Ok so in this case I am taking the command line programming a little too far. I did manage to do the whole task above without ever opening up a text editor but I had some clever command line tricks up my sleeve which I will cover in a future post. Still it is good to know that such power is available from the command line.

-e to execute from command line

September 23rd, 2009 2 comments

One of the useful tools in the unix world is the command line. Often you may have a request like

give me a list of all the unique Agencies specified in all the XML files in a given directory tree where an agency is shown in an element <agency id="IJKXYZ">

this can be easily achived (for pretty printed XML documents, each element on it’s own line) with a variety of unix tools like so

find . *xml | xargs grep agency.id $1 | awk -F '"' '{print $2}' | sort | uniq -c

find all the *.xml files from the current directory, for this list execute grep using xargs and grep for the agency.id pattern (the ‘.’ matches any character, in this case a space, ‘ ‘) use awk, delimiting on double quotes, to print out the ID’s, then sort them and run them through uniq with -c flag to get the count of occurrences for every agency ID. Yes, there are no doubt other ways of doing this, and different sort’s of optimisations but this is just the way my brain thinks and wire’s together these commands.

As already mentioned, this will only work if the XML is pretty printed and not if all the white space has been removed, there may also be many cases where the request is more complicated but it feels like opening up a text editor to write a program should not be necessary. This is where the -e option of many scripting languages comes in, it lets you run the language from the command line.

The basic hello world in a couple of such languages

groovy -e "println 'hi'"
perl -e 'print "hi\n"'
ruby -e 'puts "hi\n"'
jruby -e 'puts "hi\n"'

As a more complex example you may want to find out the day of the week for a given date. This can be done like so

$ groovy -e 'println Date.parse("MM/dd/yyyy", "12/13/1974").format("EEEE")'
Friday

of course again there may be a unix command out there which is more concise or which the user may be more familiar with, in which case great, use that instead. If on the other hand it is a situation where the code solution comes to you immediately then why not use it? If this is the way your brain is wired, and you are more competent at using your programming language of choice then why go reading man pages when you can do this simply with a scripting language and the -e flag.

Counter to that argument I had a snippet in PowerShell, the Microsoft Windows shell language for finding the day for a given date and it goes like this

PS> (get-date "12/13/1974").DayOfWeek

Very concise indeed.

Of course the real power of scripting languages is when you use them in conjunction with pipes and unix tools. In this case I want a histogram of how many files I modify for each day of the week for a given directory.

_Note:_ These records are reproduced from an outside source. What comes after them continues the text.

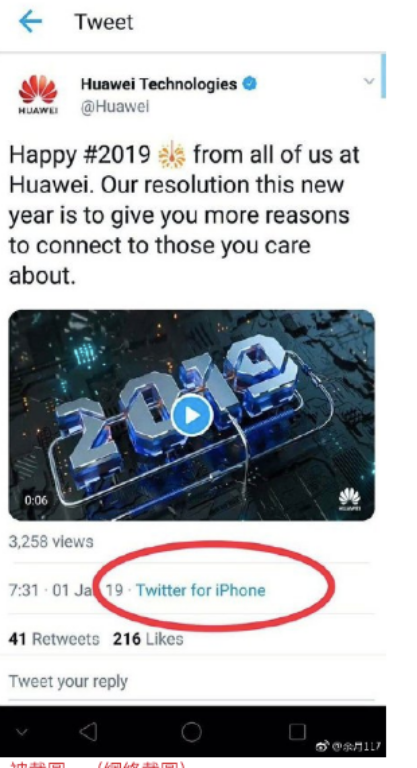The image size is (417, 768).
Task: Open the @Huawei handle
Action: click(x=115, y=107)
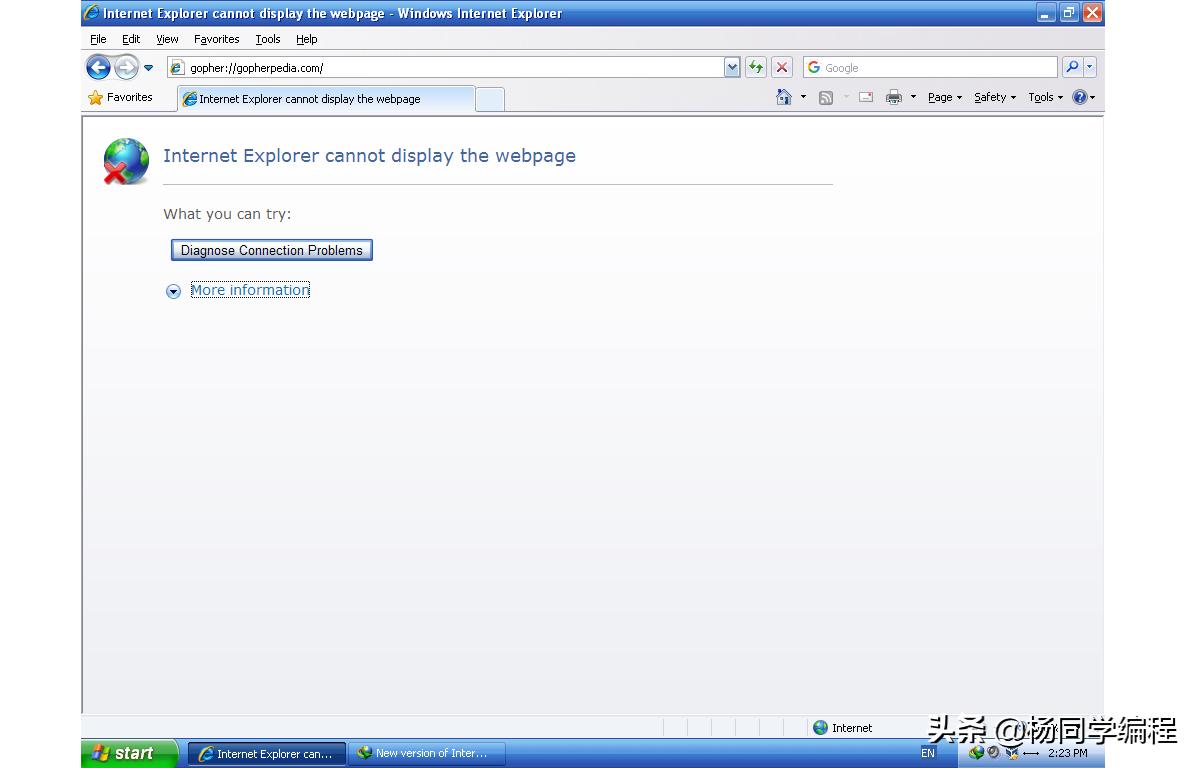Click Diagnose Connection Problems button
1200x768 pixels.
(272, 250)
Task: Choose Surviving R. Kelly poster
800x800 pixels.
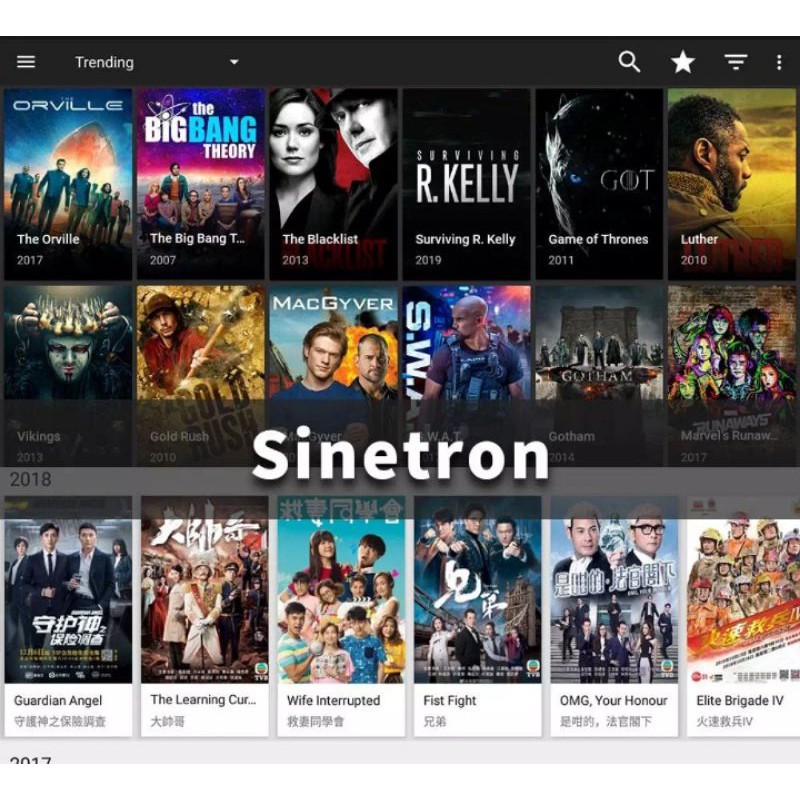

groovy -e 'new File(".").eachFile{file -> println new Date(file.lastModified()).format("EEEE")}' \
 | sort | uniq -c | sort -rn
 
19 Monday
15 Tuesday
10 Wednesday
5 Friday
4 Thursday

Given that it was a work directory then the work day’s only is understandable. Also as I am running this on a Wednesday morning that may skew the results of “last modified” if I have modified most files. Still it seems that Thursday and Friday are the low parts of the week.

Feel free to add how you use scripting languages from the command line in the comments. Do be careful cutting and pasting any code samples and make sure you know what you are doing prior to doing so.

I will look at a few common examples I use regularly in future posts and I hope to see more people using scripting languages from the command line to solve their problems.